Nemotron vs Whisper: two very different ASR approaches
NVIDIA Nemotron-Speech-Streaming-En-0.6b targets low-latency streaming transcription (chunked audio) with punctuation and capitalization support. OpenAI Whisper Large V3 is a general-purpose speech recognition model trained at large scale and widely used for offline transcription.
This post runs a small 5-audio test set and compares the raw text outputs side by side.

Model links
What was tested
- Clean narration (basic accuracy)
- Punctuation and capitalization behavior
- Names and uncommon words (Vera, game-cock)
- Long sentence handling
- Customer support style numbers and phrasing
Inputs used
- Nemotron:
inputAudio(audio URL) - Whisper Large V3:
inputAudioUrl,language=auto,maxNewTokens=256,chunkLength=30,batchSize=8,numSpeakers=1(Whisper output includes timestamps/segments)

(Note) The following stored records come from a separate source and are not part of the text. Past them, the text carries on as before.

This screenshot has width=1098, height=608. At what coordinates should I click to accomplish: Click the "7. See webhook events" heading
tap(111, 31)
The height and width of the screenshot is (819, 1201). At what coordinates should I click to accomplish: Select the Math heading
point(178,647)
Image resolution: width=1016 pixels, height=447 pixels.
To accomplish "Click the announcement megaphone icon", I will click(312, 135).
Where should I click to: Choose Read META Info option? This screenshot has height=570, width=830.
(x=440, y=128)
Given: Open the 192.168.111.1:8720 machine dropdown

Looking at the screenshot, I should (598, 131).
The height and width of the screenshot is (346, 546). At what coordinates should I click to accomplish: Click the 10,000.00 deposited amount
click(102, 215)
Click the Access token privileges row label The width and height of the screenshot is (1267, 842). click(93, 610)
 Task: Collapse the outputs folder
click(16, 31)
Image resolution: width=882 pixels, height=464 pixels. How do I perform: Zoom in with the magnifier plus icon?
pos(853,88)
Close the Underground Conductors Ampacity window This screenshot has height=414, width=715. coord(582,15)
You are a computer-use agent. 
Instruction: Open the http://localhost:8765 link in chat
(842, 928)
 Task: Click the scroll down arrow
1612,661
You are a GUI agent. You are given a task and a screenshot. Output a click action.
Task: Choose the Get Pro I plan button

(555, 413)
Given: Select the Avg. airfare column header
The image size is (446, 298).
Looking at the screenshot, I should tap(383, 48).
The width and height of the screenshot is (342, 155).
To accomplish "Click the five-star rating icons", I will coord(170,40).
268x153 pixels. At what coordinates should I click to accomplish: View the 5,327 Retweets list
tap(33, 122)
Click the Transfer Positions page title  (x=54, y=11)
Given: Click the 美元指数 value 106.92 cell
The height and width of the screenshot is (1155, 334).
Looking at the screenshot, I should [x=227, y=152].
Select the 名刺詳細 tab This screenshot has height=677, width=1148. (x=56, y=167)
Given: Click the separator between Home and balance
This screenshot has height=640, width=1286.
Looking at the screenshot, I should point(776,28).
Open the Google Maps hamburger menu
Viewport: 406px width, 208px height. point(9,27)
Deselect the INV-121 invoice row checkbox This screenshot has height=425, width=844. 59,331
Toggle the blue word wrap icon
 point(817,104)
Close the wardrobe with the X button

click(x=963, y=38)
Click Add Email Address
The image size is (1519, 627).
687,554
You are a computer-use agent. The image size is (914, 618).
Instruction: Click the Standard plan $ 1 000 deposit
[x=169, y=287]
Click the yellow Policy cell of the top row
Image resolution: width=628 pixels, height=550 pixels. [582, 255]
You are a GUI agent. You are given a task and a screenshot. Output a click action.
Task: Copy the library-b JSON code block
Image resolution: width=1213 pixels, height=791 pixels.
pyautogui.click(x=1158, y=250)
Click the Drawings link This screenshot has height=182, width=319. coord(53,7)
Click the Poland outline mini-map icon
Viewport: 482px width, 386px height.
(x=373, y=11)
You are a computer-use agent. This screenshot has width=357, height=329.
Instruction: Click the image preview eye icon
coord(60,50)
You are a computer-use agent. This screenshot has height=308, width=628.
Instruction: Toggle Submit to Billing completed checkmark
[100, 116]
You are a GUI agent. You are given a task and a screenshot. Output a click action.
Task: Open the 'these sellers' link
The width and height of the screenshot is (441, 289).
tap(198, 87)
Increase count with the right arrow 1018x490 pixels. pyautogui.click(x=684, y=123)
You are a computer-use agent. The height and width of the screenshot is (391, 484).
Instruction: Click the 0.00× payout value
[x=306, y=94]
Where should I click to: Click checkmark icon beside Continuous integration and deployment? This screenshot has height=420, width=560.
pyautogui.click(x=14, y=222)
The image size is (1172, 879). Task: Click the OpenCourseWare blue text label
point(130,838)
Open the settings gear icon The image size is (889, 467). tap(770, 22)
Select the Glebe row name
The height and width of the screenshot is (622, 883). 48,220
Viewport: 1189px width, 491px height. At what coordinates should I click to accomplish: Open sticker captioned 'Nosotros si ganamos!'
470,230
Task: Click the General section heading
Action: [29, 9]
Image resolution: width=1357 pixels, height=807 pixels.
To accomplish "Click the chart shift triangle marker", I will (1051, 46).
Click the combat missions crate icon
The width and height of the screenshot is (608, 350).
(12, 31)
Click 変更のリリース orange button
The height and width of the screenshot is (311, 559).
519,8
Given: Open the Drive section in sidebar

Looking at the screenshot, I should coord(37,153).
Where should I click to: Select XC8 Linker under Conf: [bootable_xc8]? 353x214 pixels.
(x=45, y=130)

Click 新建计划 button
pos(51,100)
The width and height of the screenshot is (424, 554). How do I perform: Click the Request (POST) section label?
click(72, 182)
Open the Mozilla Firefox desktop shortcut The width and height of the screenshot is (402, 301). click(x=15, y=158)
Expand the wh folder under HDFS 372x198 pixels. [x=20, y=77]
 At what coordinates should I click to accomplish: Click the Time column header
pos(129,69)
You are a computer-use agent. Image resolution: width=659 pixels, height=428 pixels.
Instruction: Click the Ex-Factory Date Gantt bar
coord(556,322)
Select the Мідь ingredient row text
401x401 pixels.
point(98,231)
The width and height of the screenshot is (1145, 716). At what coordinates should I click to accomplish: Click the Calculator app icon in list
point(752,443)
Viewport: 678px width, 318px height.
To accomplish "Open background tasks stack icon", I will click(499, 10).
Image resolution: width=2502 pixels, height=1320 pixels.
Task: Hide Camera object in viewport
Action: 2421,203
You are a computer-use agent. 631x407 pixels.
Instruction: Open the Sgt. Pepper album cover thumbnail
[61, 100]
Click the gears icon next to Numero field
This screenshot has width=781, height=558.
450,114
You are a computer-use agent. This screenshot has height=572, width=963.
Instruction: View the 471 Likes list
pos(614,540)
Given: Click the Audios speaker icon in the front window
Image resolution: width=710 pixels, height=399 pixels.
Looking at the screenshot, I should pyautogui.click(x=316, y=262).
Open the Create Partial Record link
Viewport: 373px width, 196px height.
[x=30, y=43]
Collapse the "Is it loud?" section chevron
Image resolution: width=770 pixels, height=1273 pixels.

Run-time snapshot (elapsed seconds)
| Test | Nemotron | Whisper Large V3 |
|---|---|---|
| 01 | 54 | 21 |
| 02 | 3 | 5 |
| 03 | 32 | 26 |
| 04 | 3 | 4 |
| 05 | 5 | 4 |
Results: 5 audio clips with transcripts
| Test audio | Nemotron output | Whisper Large V3 output |
|---|---|---|
| Test 01 audio | persons who knows that they will not be able to rest along the way when they took a path will never get tired |
00:00.2 - 00:05.9 / Persons who knows that they will not be able to rest along the way when they took a path will never get tired. |
| Test 02 audio | going along slushy country roads and speaking to damp audiences in drafty schoolrooms day after day for a fortnight he'll have to put in an appearance at some place of worship on sunday morning and he can come to us immediately afterwards |
00:00.0 - 00:06.6 / going along slushy country roads and speaking to damp audiences in draughty schoolrooms day after day for a fortnight |
| Test 03 audio | before he had time to answer a much encumbered vera burst into the room with the question i say can i leave these here these were a small black pig and a lusty specimen of black red gamecock |
00:00.5 - 00:07.6 / before he had time to answer, a much-encumbered Vera burst into the room with the question, ìI say, can I leave these here?î |
| Test 04 audio | i received a birthday gift from a friend who sent it from afar that unexpected surprise and deep blessing filled my heart with sweet happiness and my smile bloomed like a flower |
00:00.0 - 00:03.3 / I received a birthday gift from a friend who sent it from afar. |
| Test 05 audio | i completely understand the frustration you're experiencing technical issues are never convenient to help me resolve this for you immediately could you please confirm the last four digits of your account number |
00:00.3 - 00:03.2 / I completely understand the frustration you're experiencing. |
Honest take
- Nemotron returned clean, single-line text for all five clips, but it lowercased everything and dropped punctuation.
- Whisper Large V3 returned segmented output with timestamps and generally kept punctuation and capitalization, but one clip shows odd quote characters (ì and î) in the text output.
- If you need streaming-first ASR behavior, Nemotron has the right shape. If you want timestamped segments out of the box, Whisper is convenient.